30/1/09

Más historias


La noche de los púberes se diluye despacio entre inopinadas blasfemias, risas y ojos de midriático vidrio. Los muchachos y muchachas intentan exhalar su barata ebriedad en el abarrotado autobús municipal, mientras el sábado se convierte en domingo. Una pareja de quinceañeros se besa con ansia y torpeza; los otros, que están solos, suspiran por unos ojos que no les reflejan; o por unos senos que no acarician; o por una sonrisa que se ha escapado como una paloma.
Las grandes manos agarrándose a las barras, sostienen los cuerpos desgarbados que se zarandean en las curvas. Él alcanza los asideros con dificultad. No puede dejar de verse más bajito que los otros; tampoco puede aun dejar de ser tímido, temeroso de si mismo, de la persona que desde hace poco tiempo está comenzando a forjarse: ese hombre a medio hacer, que recién ha dejado de ser niño, y que según dicen algunos apunta lejos, aunque él no esté seguro, o ni siquiera se lo haya preguntado.
Su amigo Miguel, rizoso, casi gitano, mucho más enraizado en el presente y en la tierra, está multiplicando una historia divertida de la inocente noche que acaban de apurar. Él contesta con la risa a sus exageraciones, pero la parada del moreno llega y han de despedirse con esa mezcla tan juvenil de extroversión y dureza.
Y queda solo en el autobús municipal, con los otros niños casi hombres, con las niñas que ya sangran. Quedase él cavilando, como siempre, pensando infatigable: absorto, con su pelo largo húmedo por la incesante llovizna que remojó toda la noche, piensa en lo que echaran en la tele al llegar. Quizás pongan alguna película de ciencia ficción de esas que tanto le gustan. Los chubasqueros y las cazadoras vaqueras se acarician, empapadas, mientras van pasando las paradas que preceden a la suya, y la ciudad se va convirtiendo en humilde extrarradio: Calvo Sotelo, Ayuntamiento, Jesús del Monasterio, Numancia… de súbito, como teletransportada, una torpe y borrosa figura, aparece entre dos abrigos, acurrucada como un animal herido, como un feto. En un rincón del bus, sentada casi en el suelo, ni si quiera parece tener derecho a un asiento. Es una mujer pequeña, rechoncha, rubicunda. Su pelo graso y castaño es corto, lleno de remolinos que apenas ocultan las groseras orejas. Los ojos azules y como ausentes consiguen no sumar belleza alguna al rostro, salteado por profundos poros y donde una especie de grano sebáceo y eritematoso en el surco nasogeniano acapara toda la atención. Su mentón escueto y arrugado parece hallarse en un puchero perpetuo. Y el cuello, seguramente inexistente, se encuentra cubierto por una vuelta de lana. Lo demás en ella también es despropósito: La cazadora sintética con parches de colores; la falda demasiado corta y áspera que deja en evidencia unas piernas blancas y rollizas, con largos pelos, envueltas solo en frio y lluvia, rematadas por unos botines tan rojos como incongruentes.

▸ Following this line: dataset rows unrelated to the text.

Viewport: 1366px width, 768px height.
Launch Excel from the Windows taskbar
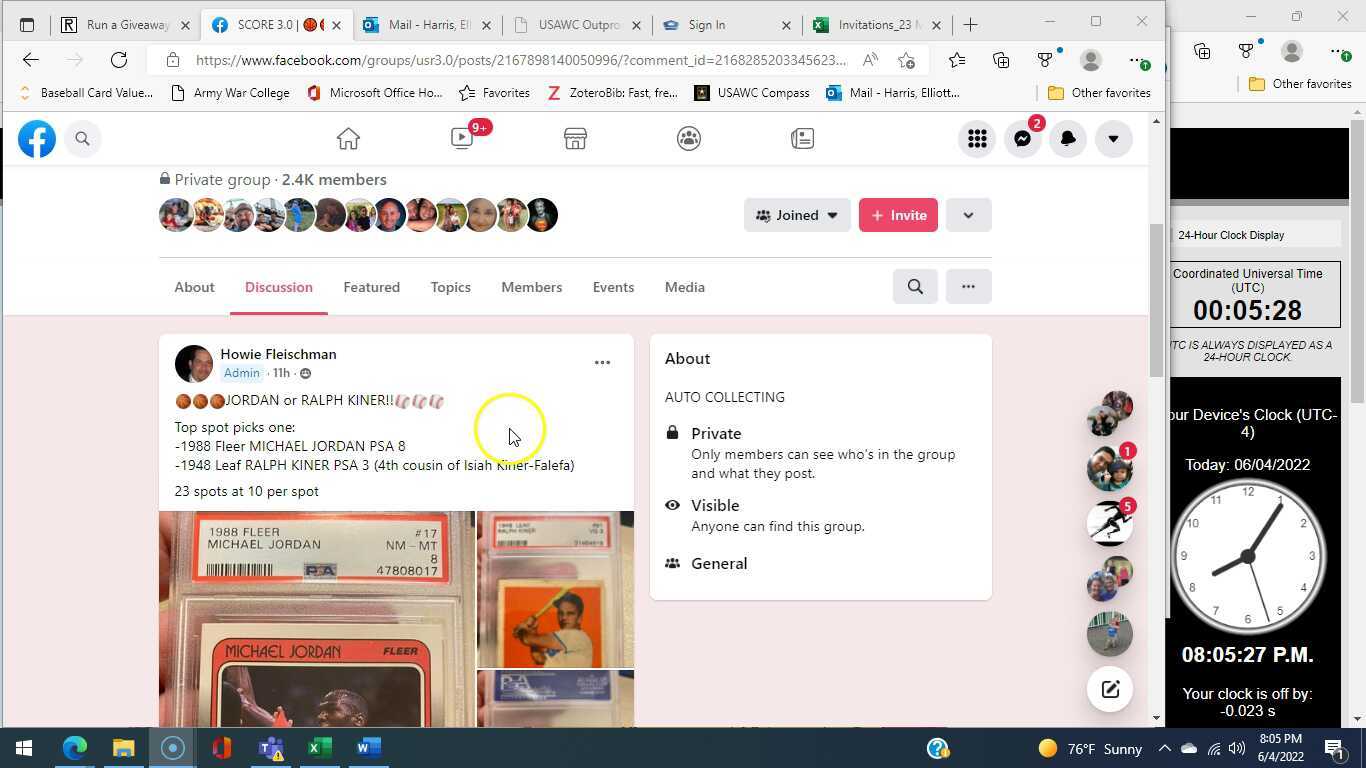(320, 748)
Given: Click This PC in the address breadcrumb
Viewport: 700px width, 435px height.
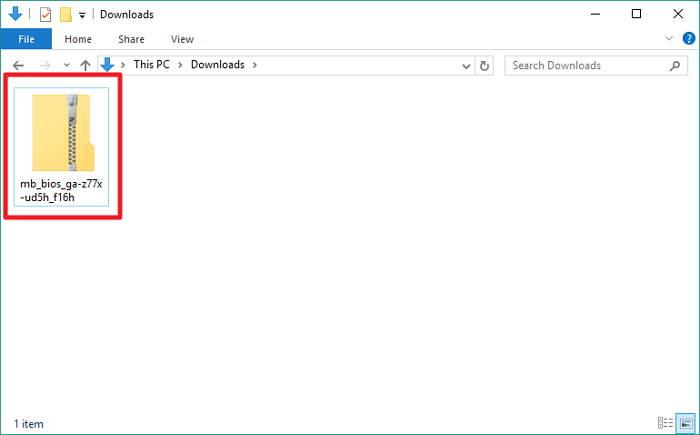Looking at the screenshot, I should (155, 65).
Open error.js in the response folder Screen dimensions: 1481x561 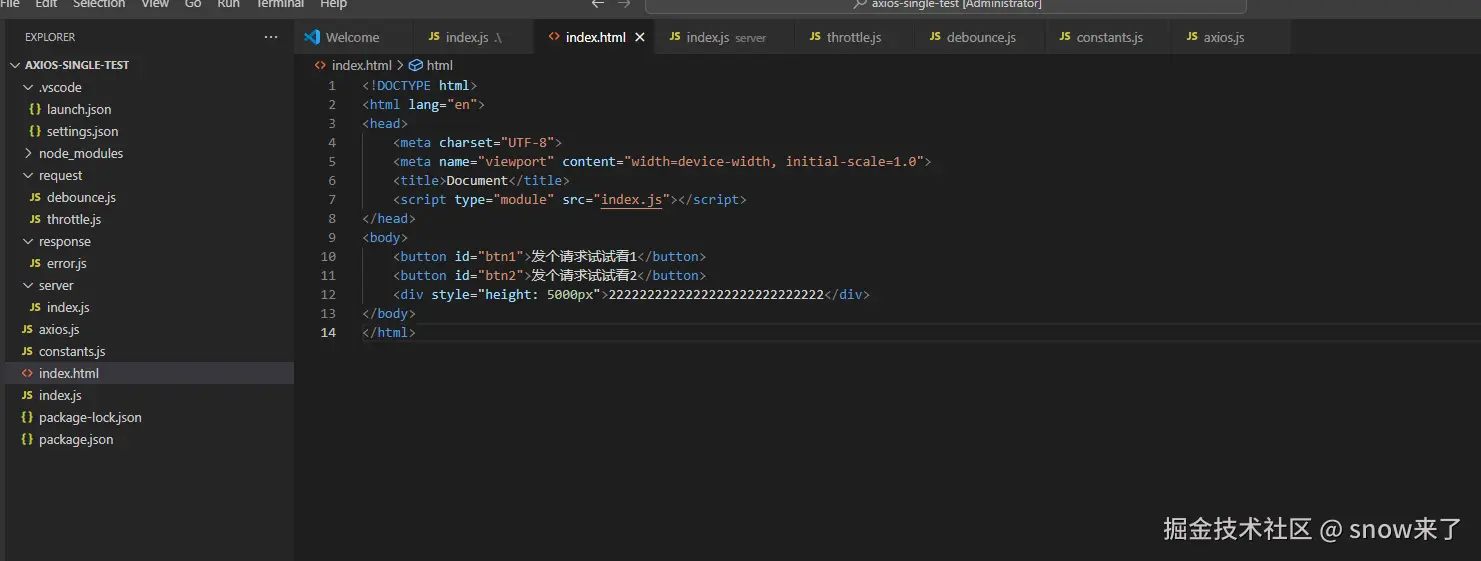point(67,263)
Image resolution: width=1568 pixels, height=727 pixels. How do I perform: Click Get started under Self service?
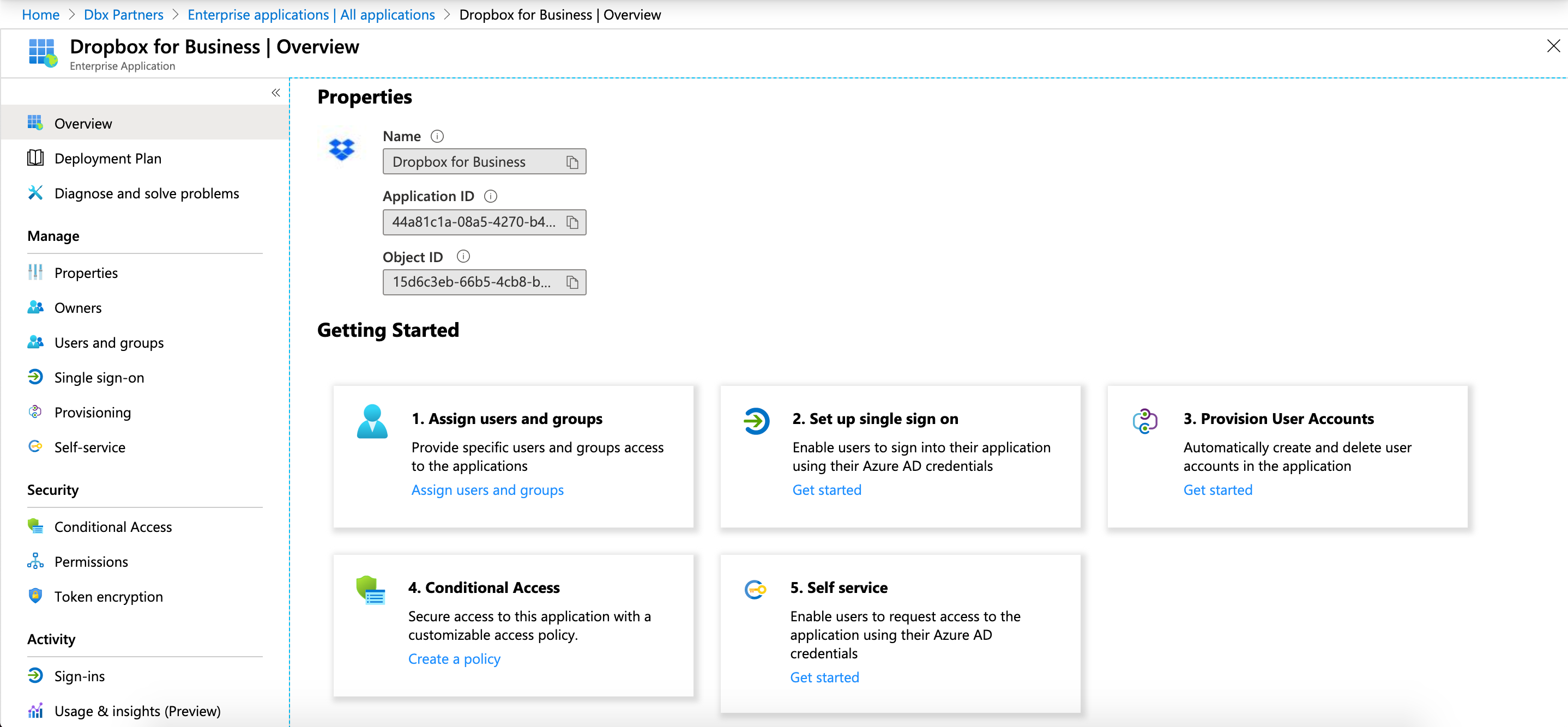tap(824, 677)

Él no puede dejar de mirarla, hipnotizado por su ordinaria fealdad, tan ordinaria que casi sobresale por el otro extremo. Observa como la mujer lleva algo dentro de su puño derecho, apretado como si fuera la vida misma. El chico distingue primero un color rojo arrugado, para segundos después, reconocer la verdadera naturaleza del pajarillo de papel: un billete de dos mil pesetas. Ella tensa sus nudillos con fuerza y no mira a ningún sitio, vacía o avergonzada, desterrada. Ninguna oportunidad para ella. Ninguna. Carnaza y miseria. Sexo que horripila.
Siguen pasando las paradas, y la mujercilla a penas se mueve, a penas reacciona. Solo aprieta su billete rojo y sucio, con su mirada fija en ninguna parte, probablemente empapada en vino barato. Y el muchacho, desde la distancia y desde los restos de lluvia en su frente, la mira y la repasa a unos prudenciales dos metros, tan curioso como conmovido y asustado, pensando si su juicio, en ese autobús dirección Cazoña será errado o no lo será. Sigue mirando los dedos gorditos; mira el billete engurruñado que rebosa, rebasa los límites de la pequeña mano, como si fuera más grande que ella misma.
Se apea del autobús frente al Hospital Universitario, que pronto le vera cursar sin dificultad pero no sin esfuerzo la carrera de medicina. Piensa que acaba de ver a una puta, que se aleja hacía la periferia con su inútil pájaro carmesí apresado en el puño. Y piensa, también, que la pobre puta no se parece en nada a Jane Fonda o a Julia Roberts, que a veces salen en las películas de los sábados por la noche.